WBV training for DSS can significantly improve the activation of the RF compared to SSS pattern. Compared with no vibration, WBV could significantly improv the activity of the lower limb muscles. Additionally, an increase in amplitude from 2 to 4 mm could significantly improve VM and VL activation, while no significant improvement on lower limb muscle activation was observed for increasing vibration frequency from 30 to 40 Hz. Dynamic semi-squat WBV training can be more effective in eliciting increased muscle activity in the rectus femoris compared to the static semi-squat position.

Practical applications

This study analyzed the activity of lower limb muscles during WBV training with different movement patterns, frequencies and amplitudes. Subjects perform WBV training in static semi-squat and dynamic semi-squat positions on a vibration platform with varying frequencies (0 Hz, 30 Hz, 40 Hz) and amplitudes (0 mm, 2 mm, 4 mm).

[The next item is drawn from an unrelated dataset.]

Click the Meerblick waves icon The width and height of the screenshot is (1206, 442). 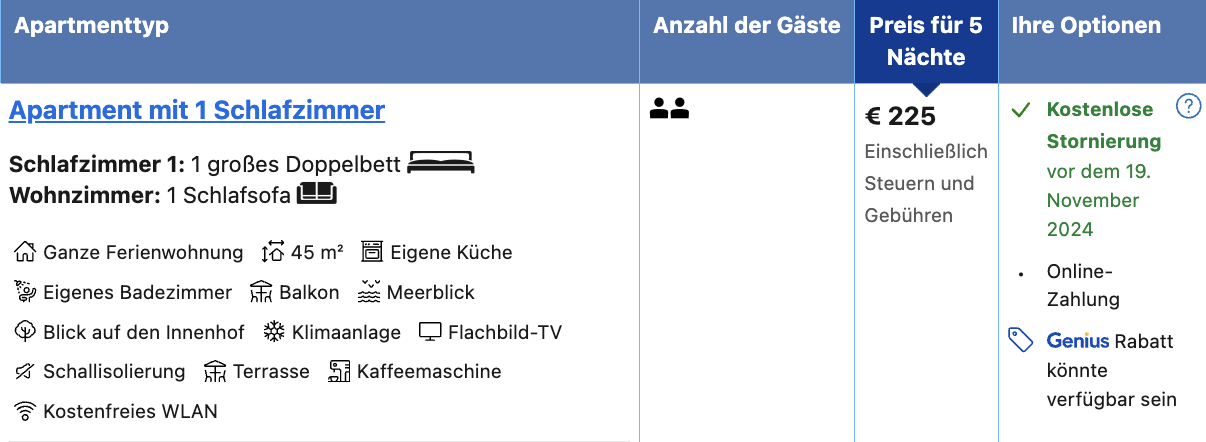point(369,292)
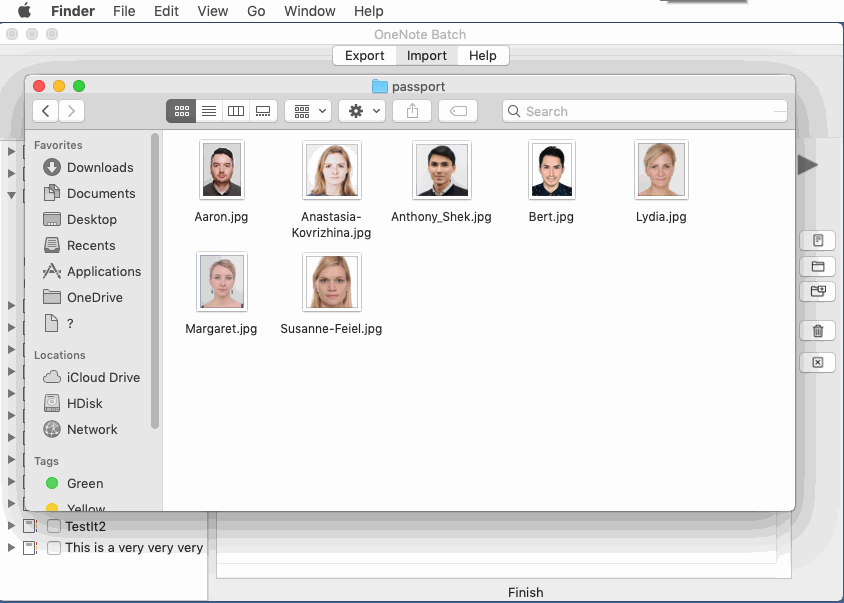
Task: Switch Finder to column view
Action: 236,111
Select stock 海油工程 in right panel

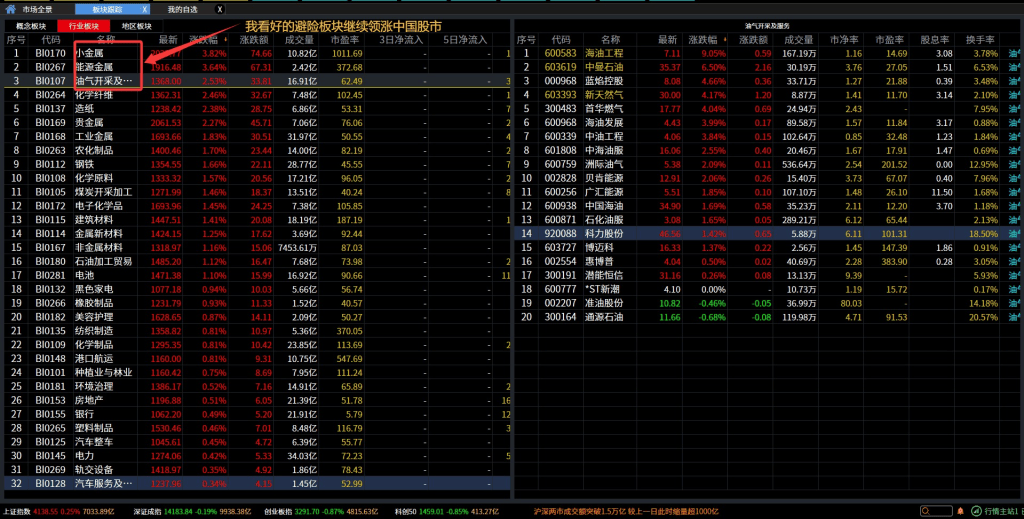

Coaches and physiotherapists should instruct that WBV causes a significant increase in lower limb muscle activity in middle-aged and older women during static semi-squats and dynamic semi-squats with different frequencies and amplitudes, compared to the same exercise without WBV. Increasing the amplitude from 2 to 4 mm significantly improved lower limb VM and VL activation, while increasing the frequency from 30 to 40 Hz did not significantly increase lower limb muscle activity.

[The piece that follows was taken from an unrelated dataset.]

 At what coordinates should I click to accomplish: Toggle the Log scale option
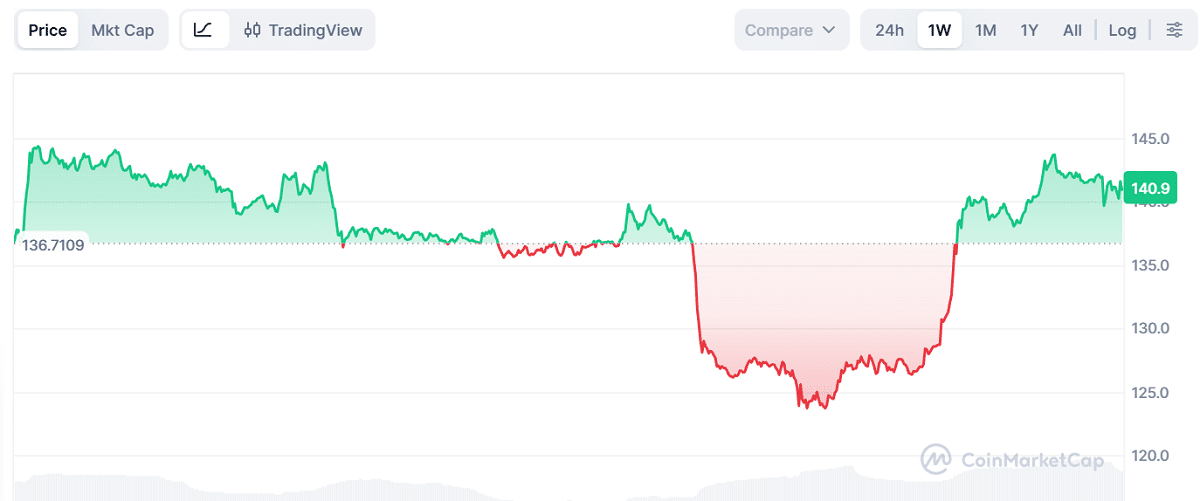(x=1122, y=30)
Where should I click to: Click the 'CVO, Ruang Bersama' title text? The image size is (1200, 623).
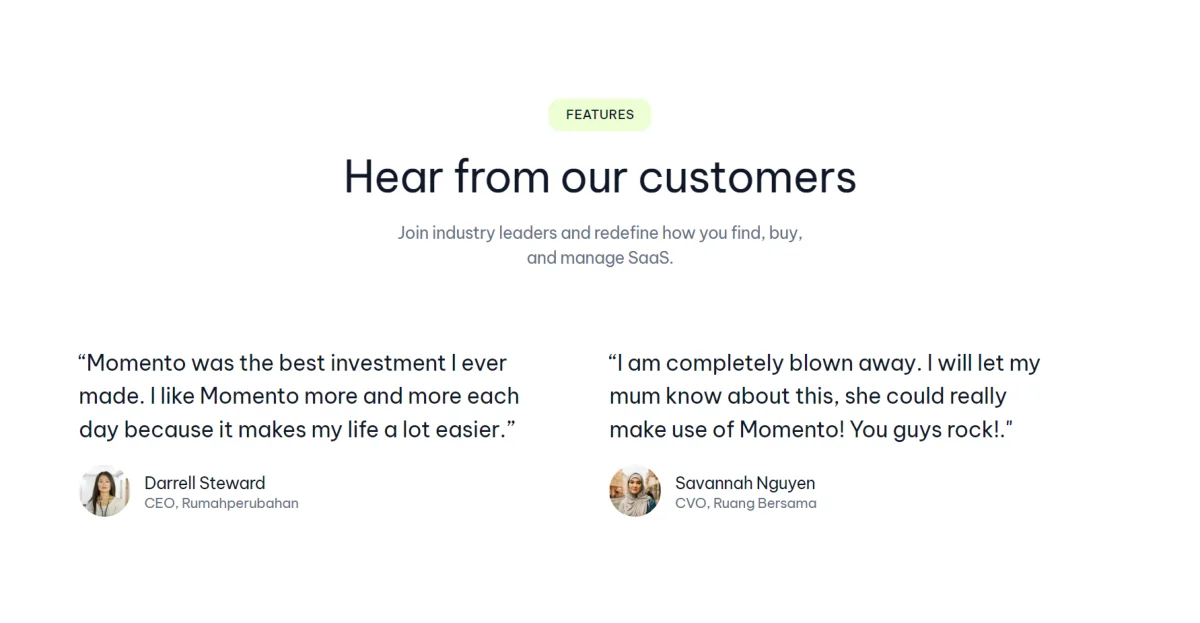(x=746, y=503)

Therefore, middle-aged and elderly women can choose whole-body vibration training with 30 Hz and 4 mm amplitude in semi-squat body position for better exercise of lower limb muscle strength.

Limitations

Despite the clinically significant findings described, there were some limitations that should be clarified. First, we only assessed healthy women, and varying the types of study subjects could help clarifying the effects of different muscle activation characteristics of WBV training on a larger scale. Second, we only analyzed the immediate EMG characteristics of WBV training using different protocols, while more research is still needed for determining the long-term effects of WBV training on the muscles of elderly persons. It is hoped that future studies will apply the results of this study to long-term intervention studies in order to validate its exercise effects.